Task brief
Look through the data below. Show each line where the string "computer" occurs.

Input for this task

────────────────────

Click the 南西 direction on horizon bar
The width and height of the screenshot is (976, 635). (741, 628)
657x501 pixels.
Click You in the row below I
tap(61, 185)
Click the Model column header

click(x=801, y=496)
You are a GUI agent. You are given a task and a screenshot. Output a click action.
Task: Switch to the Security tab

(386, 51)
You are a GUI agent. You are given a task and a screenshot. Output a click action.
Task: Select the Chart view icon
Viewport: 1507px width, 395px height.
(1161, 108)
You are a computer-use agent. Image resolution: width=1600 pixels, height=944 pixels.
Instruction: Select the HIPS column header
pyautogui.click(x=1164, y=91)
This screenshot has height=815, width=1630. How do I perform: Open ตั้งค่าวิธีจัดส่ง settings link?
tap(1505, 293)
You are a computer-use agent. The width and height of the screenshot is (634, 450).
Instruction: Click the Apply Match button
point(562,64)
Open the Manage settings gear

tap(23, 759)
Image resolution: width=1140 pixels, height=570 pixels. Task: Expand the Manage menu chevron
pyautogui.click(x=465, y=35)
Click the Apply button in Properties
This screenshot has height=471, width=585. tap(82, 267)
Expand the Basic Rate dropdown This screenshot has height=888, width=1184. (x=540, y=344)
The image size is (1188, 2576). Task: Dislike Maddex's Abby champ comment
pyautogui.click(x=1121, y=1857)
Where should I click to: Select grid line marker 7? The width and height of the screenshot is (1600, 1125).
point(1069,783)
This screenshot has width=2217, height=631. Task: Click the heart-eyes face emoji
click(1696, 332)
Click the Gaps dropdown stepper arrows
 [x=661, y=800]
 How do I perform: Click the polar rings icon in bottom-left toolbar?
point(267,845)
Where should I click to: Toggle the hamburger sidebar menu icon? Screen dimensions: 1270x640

────────────────────

Answer for this exercise
You are a computer-use agent. Image resolution: width=1600 pixels, height=944 pixels.
You are a computer-use agent. The width and height of the screenshot is (634, 450).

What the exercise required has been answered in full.